Journal Entry #6- Shock Advertising and Propaganda

Shock Advertising

Shock advertising uses disturbing images to grab the attention of passerbys and leave a lasting impression. While I don’t think shock advertising is wrong, it is in poor taste.

With advertisers all competing for attention trying to use shock to make a product or message stick is very common. Thus, viewers become desensitized to shock advertising. It doesn’t have the impact it once did except on the very young. So advertisers ask yourself, is this really necessary?

this-shock-ad-was-part-of-its-go-veg-campaign-one-of-many-that-compare-women-to-meat

Source:PETA

The above image is a great example of shock advertising. It’s intended to be distressing and make people rethink their meat consumption by equating it with abuse and human life. Their intent is to make the viewer connect the two and stop eating animals. PETA would argue that the shock advertising is worth it if they can convince people.

As a viewer of the image, I simply feel irritated with the organization and a strong desire to not join them. Equating human life with cattle comes across as an illogical guilt trip and desperate appeal to my emotions. If non-vegans are their target audience they’ve managed to remind this one why I am quite happily never going to be a vegan.

However, these shocking adverts are likely successful in the long run or PETA would stop using them.

Source: A cigarette company?

Another example of shock advertising, the image above also used alarming images of decay to drive home a message. This image is in slightly better taste by focusing on the effect of smoking on lungs instead of using something like a decomposing human. The effects of cigarettes are  pretty well known at this point so I’m not sure how effective it is in getting viewers to quit but the image could be a trigger to call for more information. The creators of the image would argue that saving a life justifies the disturbing visual.

Propaganda

Propaganda describes images or content that is misleading and biased in nature. I don’t see a moral issue with the existence of propaganda in a free society where viewers can find out more and hear other opinions. After all, many things could end up falling under the definition of propaganda, like commercials and election speeches. They are biased and misleading in the information they put out but viewers know it and it’s up to them to find out more information and examine the claims.

However, I have different thoughts on state-run propaganda where the press and the people are suppressed. That’s where things become dangerous and viewers are only being fed lies or half truths with no way of finding out the other side of the story.

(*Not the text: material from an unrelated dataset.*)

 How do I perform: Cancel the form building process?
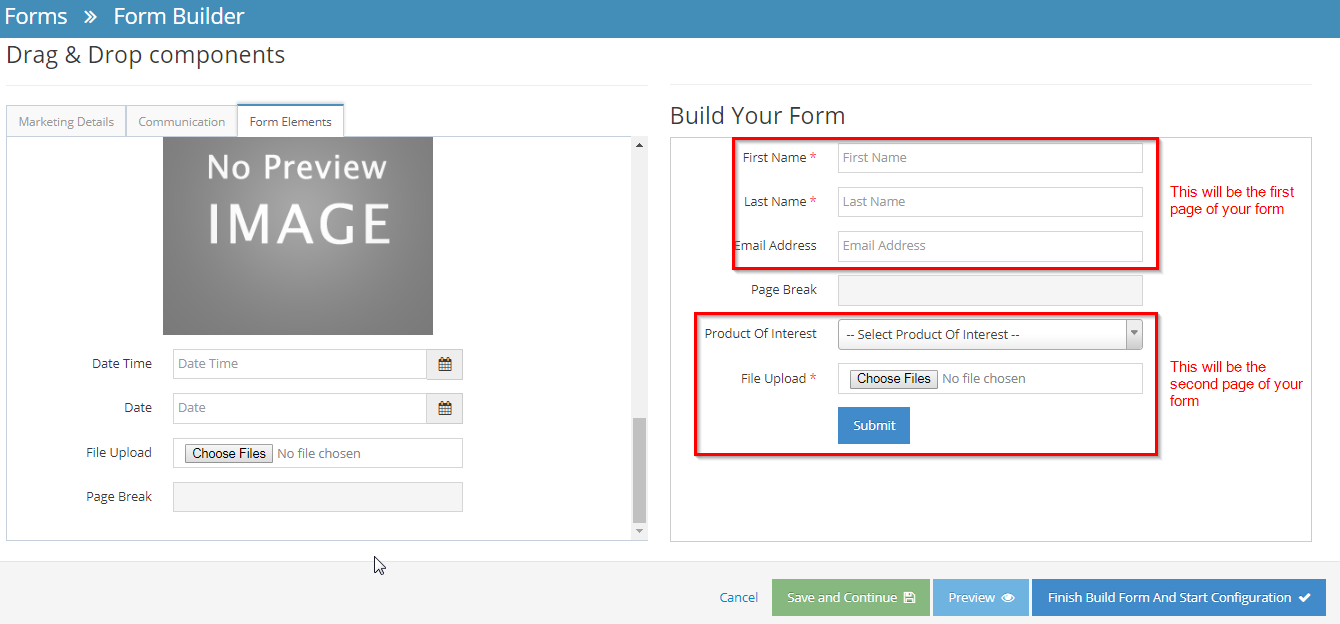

modern-propaganda-poster-1

Source: webdesignsurvivalist.com

The image above uses powerful imagery and calls the viewer to action. It creates an enemy and a group the viewer is expected to be a part of. However, this movement can be easily researched by viewers where they can decide what to do with the content, if anything. This image also provides links to where people can find more information.

bigkim_lilkim

Source: blog.theacademictraveler.com

The image above I have far more of an issue with. It shows former North Korean dictator Kim Il-sung and the young Kim Jong-il riding with Il-sung’s first wife Kim Jong-suk. The highest point of the Korean peninsula, Mt. Baekdu is pictured in the background and the two leaders ride a white stallion reminiscent of the paintings of great leaders. This work is done in the style of a socialist realism art piece once common in the soviet union.

Intended to glorify the “wonderful” leaders and show a gleaming image of their character this image glosses over the difficulties of the citizens. This image bothers me because the citizens lack other information to examine this biased work, likely commissioned by their government.